Apple has built its own large language model (LLM) AI framework and associated chatbot service similar to OpenAI’s ChatGPT, Google’s Bard, and Microsoft’s ChatGPT-based Bing Chat, according to a new report.

The project is codenamed “Ajax” internally, the sources say, though some engineers within the company colloquially refer to it as “Apple GPT.” It is built on top of Google machine learning framework Jax and runs on Google Cloud.

The news comes via an article from Bloomberg’s Mark Gurman, who cites “people with knowledge of the efforts.” Gurman has generally been accurate in his reports citing sources like these in the past, though he has seemingly misinterpreted what he was told on rare occasions.

Ajax was developed “as an experiment” around the end of 2022 and has since been used by Apple employees for some tasks like product prototyping. However, there have been stops and starts. Initially, the rollout was put on hold “over security concerns,” and there is a rule within the company that it can’t yet be used to build anything that will ultimately be consumer-facing.

Employees must go through an application and approval process to begin using it. Once they gain access, they can use it as a web app, albeit one that has “a stripped-down design not meant for public consumption.”

All that said, Apple hasn’t finalized a plan for rolling out features driven by Ajax to consumers. Apple execs John Giannandrea and Craig Federighi are leading teams that are working on figuring all that out—reportedly with the intent to announce something in 2024.

Giannandrea has been leading Apple’s AI efforts since he defected from Google in 2018, but Apple’s AI strategy has focused on conservative applications that use on-device processing to improve the user experience or introduce extra features. That lies in stark contrast to the potentially more disruptive experimentation at companies like Google or OpenAI.

A report earlier this year from The Information indicated that Apple was nonetheless working on something using LLMs, though it wasn’t very specific about it. It indicated that Apple leadership was hesitant to go all-in on the technology due to fear of the unforeseen consequences of LLM-based chatbots and features giving incorrect information or “hallucinations,” as AI researchers call those sorts of errors.

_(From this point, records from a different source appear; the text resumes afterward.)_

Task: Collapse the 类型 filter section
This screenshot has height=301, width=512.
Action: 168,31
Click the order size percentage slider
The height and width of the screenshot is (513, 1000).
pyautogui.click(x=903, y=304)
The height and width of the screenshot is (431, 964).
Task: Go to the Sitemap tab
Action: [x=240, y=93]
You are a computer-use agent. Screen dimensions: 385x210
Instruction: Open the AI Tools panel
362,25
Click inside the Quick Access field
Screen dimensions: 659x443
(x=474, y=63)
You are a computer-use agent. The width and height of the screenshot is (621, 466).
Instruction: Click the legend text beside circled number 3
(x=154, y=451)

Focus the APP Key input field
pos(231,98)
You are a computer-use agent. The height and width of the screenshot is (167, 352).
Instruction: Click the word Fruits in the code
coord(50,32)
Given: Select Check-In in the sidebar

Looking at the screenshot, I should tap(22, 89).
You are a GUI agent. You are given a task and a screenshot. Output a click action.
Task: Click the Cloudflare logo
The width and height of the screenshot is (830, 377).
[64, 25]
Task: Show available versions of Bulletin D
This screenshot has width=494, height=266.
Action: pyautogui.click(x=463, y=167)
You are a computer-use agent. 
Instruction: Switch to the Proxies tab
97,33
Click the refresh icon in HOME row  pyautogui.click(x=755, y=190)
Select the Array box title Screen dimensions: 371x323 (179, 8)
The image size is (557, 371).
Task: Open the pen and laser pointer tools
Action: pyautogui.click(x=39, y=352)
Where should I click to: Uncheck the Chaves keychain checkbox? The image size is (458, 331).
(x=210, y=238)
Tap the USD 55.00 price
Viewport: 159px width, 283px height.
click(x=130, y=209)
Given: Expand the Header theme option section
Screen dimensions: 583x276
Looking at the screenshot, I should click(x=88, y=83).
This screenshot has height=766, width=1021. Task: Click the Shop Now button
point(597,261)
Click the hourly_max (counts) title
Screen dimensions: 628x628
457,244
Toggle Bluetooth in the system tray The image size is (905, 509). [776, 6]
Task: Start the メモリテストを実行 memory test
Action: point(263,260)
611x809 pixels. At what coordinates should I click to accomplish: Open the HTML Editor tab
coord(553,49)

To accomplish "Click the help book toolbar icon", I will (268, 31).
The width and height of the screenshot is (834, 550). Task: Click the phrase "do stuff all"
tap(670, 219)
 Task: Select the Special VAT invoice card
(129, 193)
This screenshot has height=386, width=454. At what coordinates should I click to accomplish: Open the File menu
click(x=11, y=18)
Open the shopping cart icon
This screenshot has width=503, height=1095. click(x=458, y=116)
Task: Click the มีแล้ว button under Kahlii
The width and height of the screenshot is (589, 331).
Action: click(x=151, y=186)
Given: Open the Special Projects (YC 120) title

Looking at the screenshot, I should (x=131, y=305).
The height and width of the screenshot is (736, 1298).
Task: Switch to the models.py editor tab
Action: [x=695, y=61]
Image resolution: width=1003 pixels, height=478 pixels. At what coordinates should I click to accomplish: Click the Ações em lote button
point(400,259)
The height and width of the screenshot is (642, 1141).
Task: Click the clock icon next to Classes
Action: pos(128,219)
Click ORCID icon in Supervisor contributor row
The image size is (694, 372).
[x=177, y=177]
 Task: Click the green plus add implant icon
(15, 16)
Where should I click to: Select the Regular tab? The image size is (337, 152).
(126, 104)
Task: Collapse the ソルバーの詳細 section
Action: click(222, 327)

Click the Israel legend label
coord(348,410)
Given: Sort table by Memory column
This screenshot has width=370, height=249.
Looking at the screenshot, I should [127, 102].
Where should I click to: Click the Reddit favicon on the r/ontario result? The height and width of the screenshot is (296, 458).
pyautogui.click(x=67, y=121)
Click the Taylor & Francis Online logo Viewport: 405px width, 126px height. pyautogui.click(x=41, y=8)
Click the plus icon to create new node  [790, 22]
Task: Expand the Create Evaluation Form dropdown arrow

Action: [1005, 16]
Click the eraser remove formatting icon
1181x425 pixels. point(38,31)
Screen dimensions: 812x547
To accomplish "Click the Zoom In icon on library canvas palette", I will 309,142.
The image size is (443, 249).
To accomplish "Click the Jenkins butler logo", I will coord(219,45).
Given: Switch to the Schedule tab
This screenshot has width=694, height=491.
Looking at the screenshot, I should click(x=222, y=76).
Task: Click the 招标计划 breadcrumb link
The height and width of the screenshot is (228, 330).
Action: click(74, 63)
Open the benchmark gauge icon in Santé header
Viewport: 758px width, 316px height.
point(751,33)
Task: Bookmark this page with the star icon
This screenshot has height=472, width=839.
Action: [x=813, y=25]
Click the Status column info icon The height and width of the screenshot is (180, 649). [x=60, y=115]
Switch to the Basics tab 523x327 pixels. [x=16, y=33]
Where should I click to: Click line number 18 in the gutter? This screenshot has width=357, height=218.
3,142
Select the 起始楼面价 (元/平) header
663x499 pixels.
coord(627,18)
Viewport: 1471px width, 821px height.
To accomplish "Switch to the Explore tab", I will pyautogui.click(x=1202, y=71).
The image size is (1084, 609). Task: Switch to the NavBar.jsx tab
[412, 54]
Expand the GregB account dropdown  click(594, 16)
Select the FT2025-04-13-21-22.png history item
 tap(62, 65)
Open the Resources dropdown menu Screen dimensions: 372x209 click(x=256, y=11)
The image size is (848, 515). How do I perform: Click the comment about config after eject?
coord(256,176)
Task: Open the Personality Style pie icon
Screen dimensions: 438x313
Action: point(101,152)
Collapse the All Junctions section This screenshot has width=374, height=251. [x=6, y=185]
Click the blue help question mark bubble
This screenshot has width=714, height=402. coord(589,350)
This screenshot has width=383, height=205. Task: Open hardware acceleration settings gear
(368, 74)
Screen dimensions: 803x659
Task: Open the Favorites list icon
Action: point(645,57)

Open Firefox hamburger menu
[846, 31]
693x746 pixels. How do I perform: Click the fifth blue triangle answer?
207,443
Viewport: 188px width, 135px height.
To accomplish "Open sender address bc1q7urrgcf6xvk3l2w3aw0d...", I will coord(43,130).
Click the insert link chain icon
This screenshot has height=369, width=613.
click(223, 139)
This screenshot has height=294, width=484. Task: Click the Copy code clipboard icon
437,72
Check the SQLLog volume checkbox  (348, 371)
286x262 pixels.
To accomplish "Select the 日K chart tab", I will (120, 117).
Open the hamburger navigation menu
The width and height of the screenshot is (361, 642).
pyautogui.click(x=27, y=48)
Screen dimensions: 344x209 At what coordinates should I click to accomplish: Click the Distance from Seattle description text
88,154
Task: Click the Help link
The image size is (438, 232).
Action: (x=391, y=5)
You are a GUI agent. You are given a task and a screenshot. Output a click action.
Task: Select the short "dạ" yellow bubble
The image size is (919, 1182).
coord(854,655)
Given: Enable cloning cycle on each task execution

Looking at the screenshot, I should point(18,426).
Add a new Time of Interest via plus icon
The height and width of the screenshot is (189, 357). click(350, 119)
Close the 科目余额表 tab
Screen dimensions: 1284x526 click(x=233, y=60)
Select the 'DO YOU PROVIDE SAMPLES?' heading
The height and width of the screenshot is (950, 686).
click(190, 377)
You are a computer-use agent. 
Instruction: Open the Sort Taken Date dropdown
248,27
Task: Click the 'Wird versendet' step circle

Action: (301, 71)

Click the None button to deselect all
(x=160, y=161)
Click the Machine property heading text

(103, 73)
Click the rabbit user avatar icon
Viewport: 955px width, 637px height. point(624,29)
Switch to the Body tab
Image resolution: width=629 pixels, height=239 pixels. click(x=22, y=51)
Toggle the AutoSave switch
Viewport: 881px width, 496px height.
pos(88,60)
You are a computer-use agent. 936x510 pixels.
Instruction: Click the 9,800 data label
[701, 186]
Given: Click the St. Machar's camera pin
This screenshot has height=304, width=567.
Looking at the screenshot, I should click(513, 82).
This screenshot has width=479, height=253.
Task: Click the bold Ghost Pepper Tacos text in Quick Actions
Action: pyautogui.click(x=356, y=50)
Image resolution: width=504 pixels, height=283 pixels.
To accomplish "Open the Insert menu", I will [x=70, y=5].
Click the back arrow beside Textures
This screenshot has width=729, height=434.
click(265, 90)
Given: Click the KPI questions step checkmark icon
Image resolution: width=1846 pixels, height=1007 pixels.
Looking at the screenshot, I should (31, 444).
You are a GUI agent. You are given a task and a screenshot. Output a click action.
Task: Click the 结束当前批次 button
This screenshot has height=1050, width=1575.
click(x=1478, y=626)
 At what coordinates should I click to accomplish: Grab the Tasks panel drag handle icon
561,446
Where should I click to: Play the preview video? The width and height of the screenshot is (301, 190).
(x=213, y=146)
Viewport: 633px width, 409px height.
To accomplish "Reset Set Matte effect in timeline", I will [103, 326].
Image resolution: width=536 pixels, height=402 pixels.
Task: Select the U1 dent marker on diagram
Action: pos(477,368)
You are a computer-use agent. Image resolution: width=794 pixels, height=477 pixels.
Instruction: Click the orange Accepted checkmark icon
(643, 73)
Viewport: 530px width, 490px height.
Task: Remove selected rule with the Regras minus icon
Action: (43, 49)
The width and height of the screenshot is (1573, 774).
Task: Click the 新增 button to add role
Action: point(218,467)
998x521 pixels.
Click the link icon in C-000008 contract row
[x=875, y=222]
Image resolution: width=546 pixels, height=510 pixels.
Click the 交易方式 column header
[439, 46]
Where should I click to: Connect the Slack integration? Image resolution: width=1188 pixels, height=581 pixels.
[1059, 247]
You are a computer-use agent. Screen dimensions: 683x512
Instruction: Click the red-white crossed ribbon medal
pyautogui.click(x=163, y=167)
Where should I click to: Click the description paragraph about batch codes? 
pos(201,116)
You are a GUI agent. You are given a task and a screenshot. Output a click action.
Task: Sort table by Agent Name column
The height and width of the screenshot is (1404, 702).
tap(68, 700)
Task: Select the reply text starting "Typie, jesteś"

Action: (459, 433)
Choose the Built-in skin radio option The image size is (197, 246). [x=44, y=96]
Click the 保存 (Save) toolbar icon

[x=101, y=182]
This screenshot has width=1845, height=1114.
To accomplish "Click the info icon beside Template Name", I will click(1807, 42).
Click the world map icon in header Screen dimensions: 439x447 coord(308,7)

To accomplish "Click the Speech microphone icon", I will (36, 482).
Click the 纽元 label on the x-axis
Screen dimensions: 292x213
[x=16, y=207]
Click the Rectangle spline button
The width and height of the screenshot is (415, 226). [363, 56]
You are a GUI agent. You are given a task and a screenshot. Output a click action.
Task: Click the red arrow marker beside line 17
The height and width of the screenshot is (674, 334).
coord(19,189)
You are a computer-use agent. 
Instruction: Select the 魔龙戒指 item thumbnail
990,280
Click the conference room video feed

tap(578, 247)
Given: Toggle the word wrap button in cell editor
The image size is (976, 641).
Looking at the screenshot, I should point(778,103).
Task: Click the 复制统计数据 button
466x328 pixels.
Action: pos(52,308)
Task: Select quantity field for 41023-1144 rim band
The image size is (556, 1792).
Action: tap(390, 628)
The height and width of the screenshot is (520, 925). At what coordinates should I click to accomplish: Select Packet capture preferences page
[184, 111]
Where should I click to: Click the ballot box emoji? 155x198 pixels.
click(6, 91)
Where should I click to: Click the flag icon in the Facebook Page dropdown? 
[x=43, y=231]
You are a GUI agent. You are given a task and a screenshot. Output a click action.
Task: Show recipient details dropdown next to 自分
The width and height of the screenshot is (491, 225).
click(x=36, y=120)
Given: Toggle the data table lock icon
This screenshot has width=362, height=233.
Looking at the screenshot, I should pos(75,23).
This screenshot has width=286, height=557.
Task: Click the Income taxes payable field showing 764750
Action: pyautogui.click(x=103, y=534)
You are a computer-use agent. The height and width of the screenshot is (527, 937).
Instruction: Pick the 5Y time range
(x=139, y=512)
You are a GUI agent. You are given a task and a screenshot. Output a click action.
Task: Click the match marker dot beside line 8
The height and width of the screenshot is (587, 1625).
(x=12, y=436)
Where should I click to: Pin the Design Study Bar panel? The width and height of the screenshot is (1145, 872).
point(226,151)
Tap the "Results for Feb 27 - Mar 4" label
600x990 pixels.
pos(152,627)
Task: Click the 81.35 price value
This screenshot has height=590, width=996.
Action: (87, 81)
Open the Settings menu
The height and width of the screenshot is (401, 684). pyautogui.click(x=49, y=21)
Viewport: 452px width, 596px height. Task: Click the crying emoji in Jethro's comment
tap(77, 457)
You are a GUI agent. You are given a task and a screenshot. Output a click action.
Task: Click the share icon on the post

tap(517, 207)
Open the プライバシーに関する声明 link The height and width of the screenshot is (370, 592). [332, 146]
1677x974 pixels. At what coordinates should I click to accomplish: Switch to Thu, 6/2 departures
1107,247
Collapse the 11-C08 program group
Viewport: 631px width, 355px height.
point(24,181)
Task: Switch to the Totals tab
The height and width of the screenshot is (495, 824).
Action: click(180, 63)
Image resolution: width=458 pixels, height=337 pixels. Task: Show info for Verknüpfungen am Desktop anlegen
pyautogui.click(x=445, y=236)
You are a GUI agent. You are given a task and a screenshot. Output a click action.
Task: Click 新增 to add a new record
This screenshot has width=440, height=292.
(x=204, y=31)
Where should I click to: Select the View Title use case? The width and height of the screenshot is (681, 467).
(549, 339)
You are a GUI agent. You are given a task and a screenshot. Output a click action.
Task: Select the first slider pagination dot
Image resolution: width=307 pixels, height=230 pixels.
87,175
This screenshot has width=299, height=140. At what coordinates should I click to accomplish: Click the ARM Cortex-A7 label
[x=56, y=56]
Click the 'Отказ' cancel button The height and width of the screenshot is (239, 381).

And it also came to light recently that Apple restricted ChatGPT use among employees.

Additionally, most LLMs run in the cloud (as does Ajax), but for various reasons, Apple has preferred to keep most AI-based features running on users’ local devices.

The Information’s report also claimed that Apple was facing a brain drain of strong AI talent to companies like Google and Microsoft with less conservative attitudes about AI.

All that is to say that even though Apple is working on and playing with ChatGPT-like AI tools within the company, there are some major barriers to bringing those tools to Apple products, and it’s still unclear how (or even if) Apple will try to break through those obstacles.